I am grateful to, and sincerely thank the following eminent people for giving me the opportunity to work under their guidance and carry out the project work with ease:
• Dr. Kiran Garimella, IDSS, MIT, USA
• Prof. Aaditya Dar, ISB Hyderabad
• Dr. Vasundhara Sirnate, The Polis Project
AIM: Building a multi-stage binary classifier for a highly imblance datatset, to detect the presence of violent incidents in newspaper articles.
List of notebooks:
• Preprocessing for testset of stage 1 classifier
• Preparing positive class training set
• Preparing negative class training set
• Stage 1 classifier models
• Stage 2 classifier models
• Topic modelling
• NER Casualty
List of text files:
• violent_train.txt
• not_violent_train.txt
• 2019.tar.gz
1. Preprocessing for testset of stage 1 classifier:
This is a template for preprocessing the data of the test set being considered, on which the classifier models will be used in future.
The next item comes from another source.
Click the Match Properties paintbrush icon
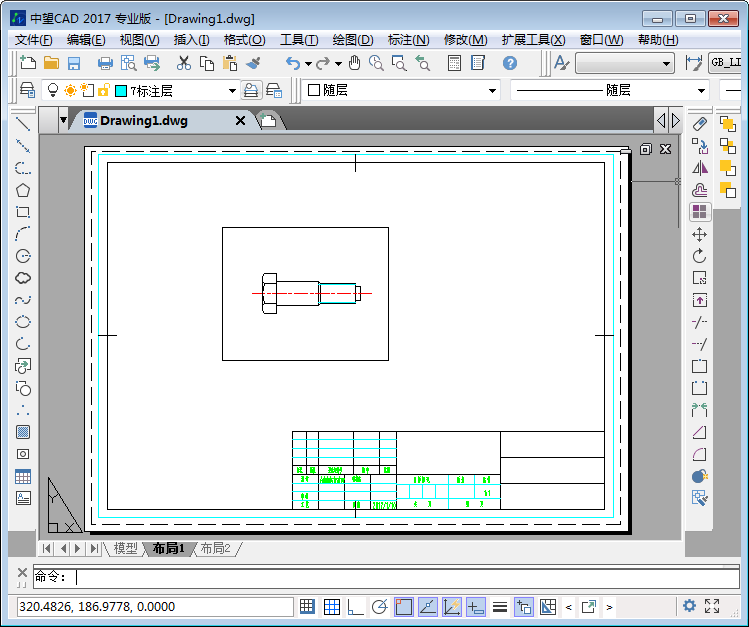[252, 63]
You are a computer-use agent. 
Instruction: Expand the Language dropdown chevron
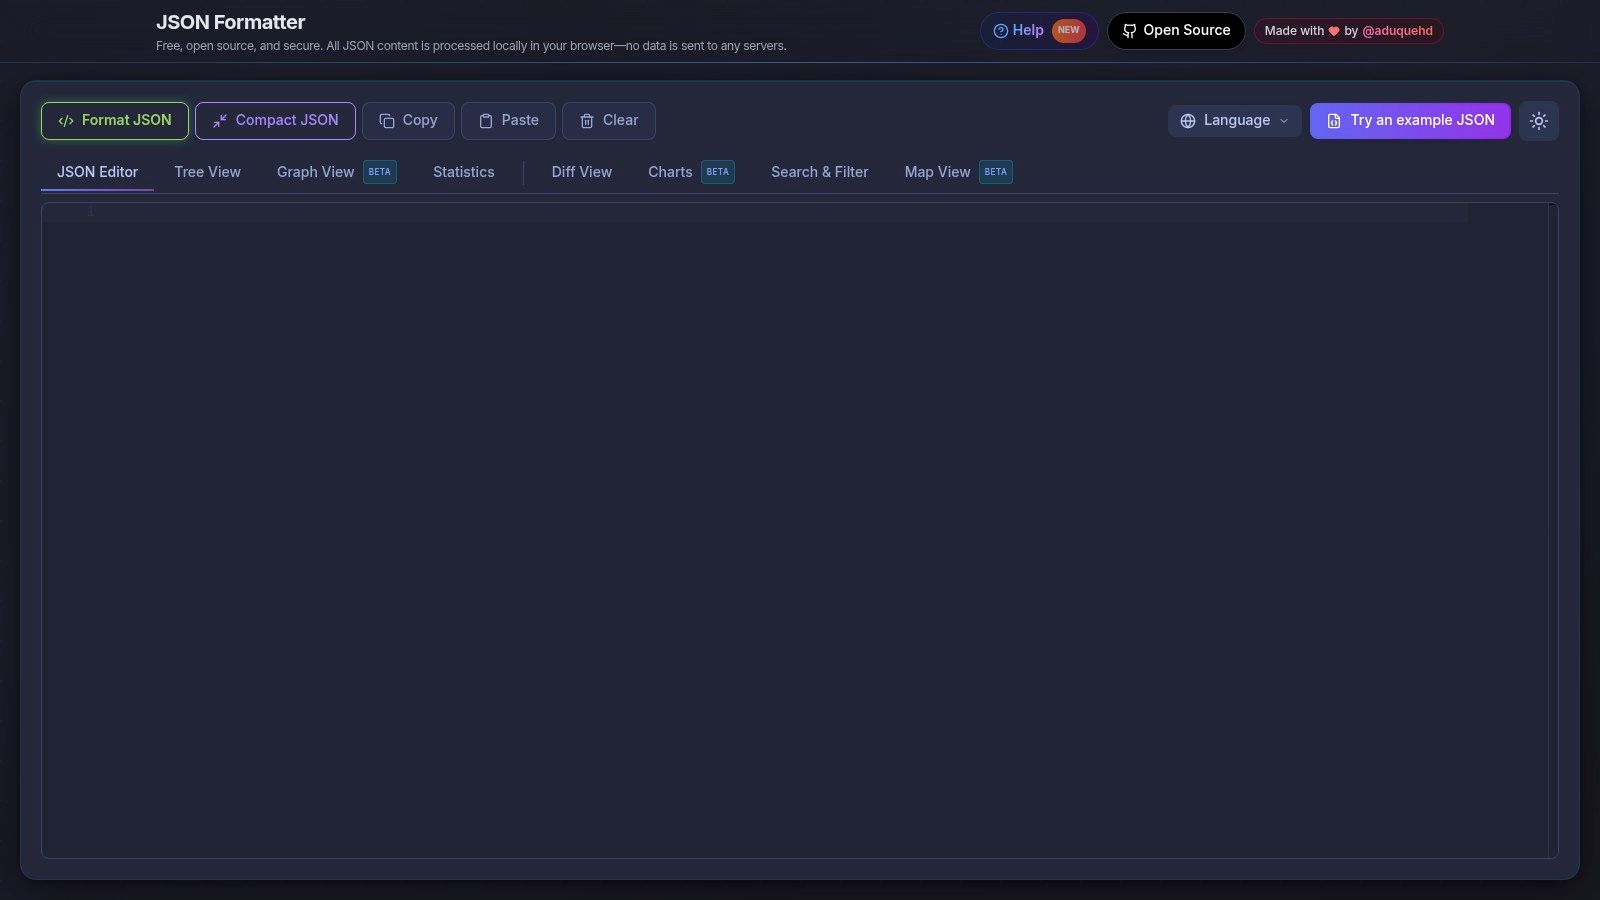(1284, 121)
Only the input file needs to be changed in general (but may not work if articles from other news sources are in a different format)
Lots of empty strings, taken care of them
Somehow, some duplicate items were also present. Removed these redundancies.
There were some words & phrases which were naturally present in all docs but would be of no use for the classification purpose. Removed them.
A number of documents contained a promotional message for the newspaper and similar things which are not useful for our task. Removed them.
The end result, saved to .txt or .csv format, can now be used directly as the test set for performing the classification.
The next 2 notebooks are part of a 2-stage classification technique
2. Preparing positive class training set:
Used violent_train.txt
Filtered out from there the subset of the documents that contained:
IPC sections related to violence
High-precision keywords denoting positive class (attack, lynch, murder, etc)
Added positive incidents identified from positive_incidents.xlsx
All these combined form our new training set for positive incidents.
This is aimed at building a high-precision training set. (with size about 70% of initial size)
Idea is that training using this will lead to results where those predicted as positive are almost certain to be actually positive incidents as well
3. Preparing negative class training set:
This notebook tries to take care of some of the drawbacks of the 1st stage model and also achieve a higher degree of precision
Preparation of negative class training set:
Now aim is to make the negative training examples more precise
This will help us deal with one of the drawbacks of the first stage model (negative examples which contain the violence related keywords and IPC sections)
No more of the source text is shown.